Dans le cas de Jungkook, ce n'était pas réellement par choix qu'il se trouvait là. Tant qu'à faire, il aurait préféré rester sur Busan avec ses amis, sortir la nuit, se bourrer la gueule jusqu'à point d'heure pour se réveiller avec un mal de crâne infernal et recommencer le soir même. Ça aurait été de parfaites vacances d'été, selon lui.
Seulement voilà, ses parents en avaient décidé autrement. Ils partaient en voyage en Europe, et refusaient de laisser leur fils tout seul. Après tout, il n'était encore qu'au lycée. Deux mois livré à lui même, c'était bien trop long. Et puis, lui avaient-ils dit, ça lui ferait une petite pause dans toutes ses occupations de jeunes qu'ils jugeaient dangereuses.
Jungkook n'avait pas plus protesté que ça. Il avait été mécontent, bien sûr, mais contester l'autorité de ses parents n'était pas quelque chose qu'on lui avait apprit. Il avait donc tiré la gueule, fait ses valises, bu comme un trou avec sa bande de potes une dernière fois, puis prit le train jusqu'à la petite ville la plus proche de Buk-Myeon, où sa grand mère était venue le chercher et le serrer chaleureusement dans ses bras.
Quand on lui avait montré sa chambre pour la première fois, le noiraud avait grimacé en constatant qu'il arrivait à peine à capter une barre de wifi. Il faut dire que même juste à côté de la box de ses grands parents, il fallait bien dix bonnes secondes pour charger une page banale. Alors les vidéos, ce n'était même pas la peine d'essayer.
Cette constatation qu'il fit à contre coeur lui fit se demander comment il allait survivre deux longs mois, huit semaines, cinquante six jours, mille trois cent quarante quatre heures, quatre vingt mille six cent quarante minutes et un million huit cent trente huit mille quatre cent secondes dans ce lieu complètement paumé au milieu de nul part. Ça lui semblait presque impossible.
La première semaine, il l'avait passée à tenter de trouver toutes les astuces possibles et imaginables pour capter plus de réseau et réussir à charger sa série préférée. Cela n'avait pas mené à grand chose, étant donné qu'en sept jours, il n'était parvenu qu'à voir vingt minutes d'épisode.
La deuxième semaine, il l'avait donc passée à se lamenter sur son sort et à maudire ses parents de l'avoir forcé à vivre l'intégralité de ses vacances dans un tel trou perdu, pendant que tous ses amis devaient se faire leurs meilleures fêtes avec plein de filles et d'alcool. Quelle injustice, tout de même.
La troisième semaine, il était sorti de son trou. Il s'était fait une raison sur sa condition et s'était dit que tant qu'à dépérir tout seul à la campagne, autant dépérir en faisant un minimum de choses. Il avait ainsi commencé à aider son grand père au potager, prêter main forte à sa grand mère dans ses activités quotidiennes, et à discuter avec eux des journées entières.

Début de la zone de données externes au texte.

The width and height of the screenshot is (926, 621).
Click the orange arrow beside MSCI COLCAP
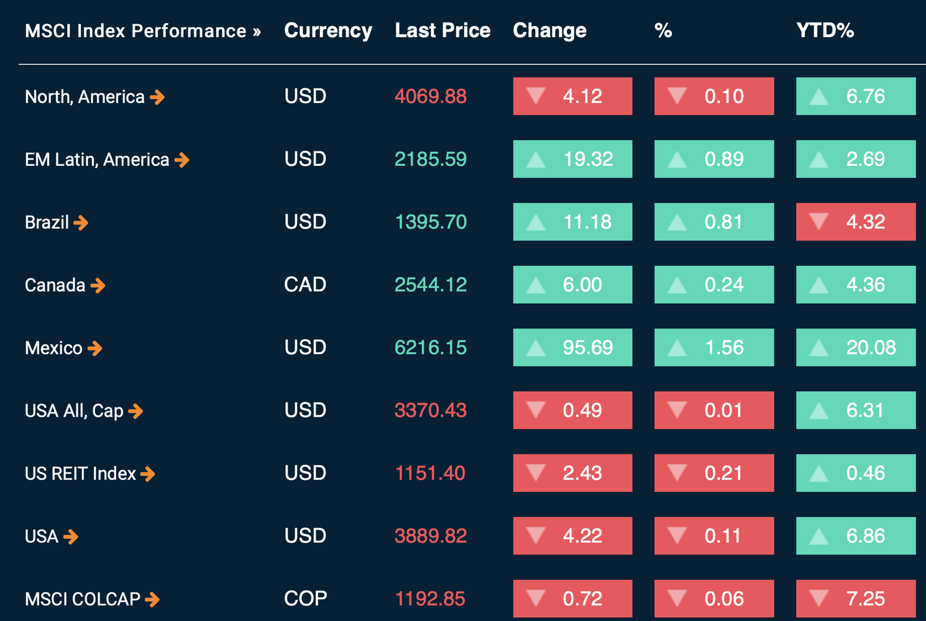coord(152,599)
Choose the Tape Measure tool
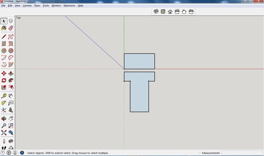 click(4, 96)
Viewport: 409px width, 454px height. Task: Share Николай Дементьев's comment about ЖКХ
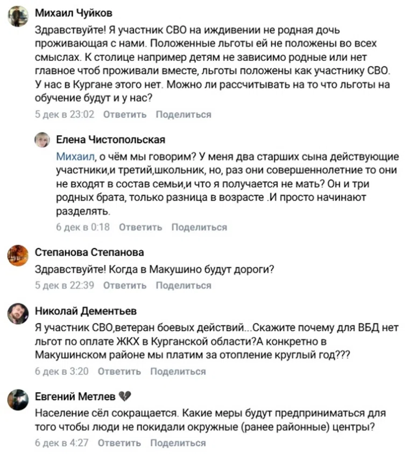[x=178, y=371]
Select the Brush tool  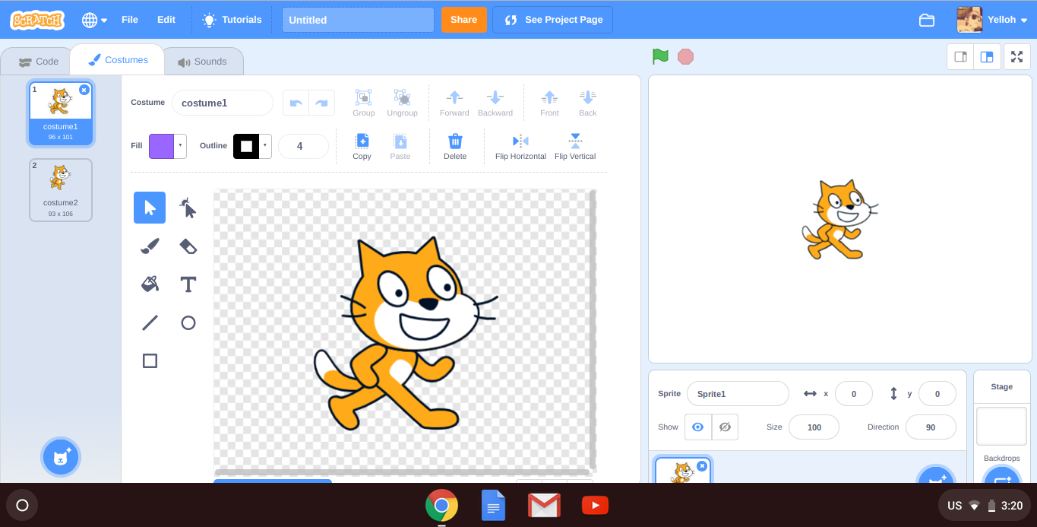(x=150, y=246)
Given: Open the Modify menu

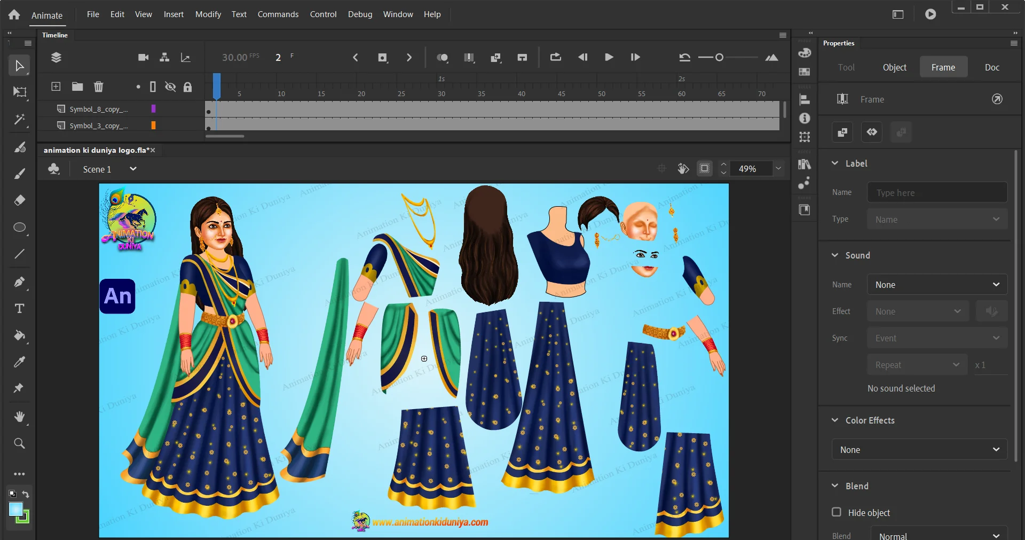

Après tout, il les aimait bien, ses grands parents. C'était leur village qu'il n'aimait pas.
C'est en commençant à bouger qu'il avait finalement remarqué cette maison vide à côté de chez eux. Plus petite, plus moderne peut être, moins traditionnelle. Banale, en somme. Rien qui n'aurait pu laisser présager que son séjour prendrait une toute autre forme.
Du moins, jusqu'au jour où, en plein milieu de la nuit, il fut réveillé par des grincement de volets qui venaient d'à côté de chez lui.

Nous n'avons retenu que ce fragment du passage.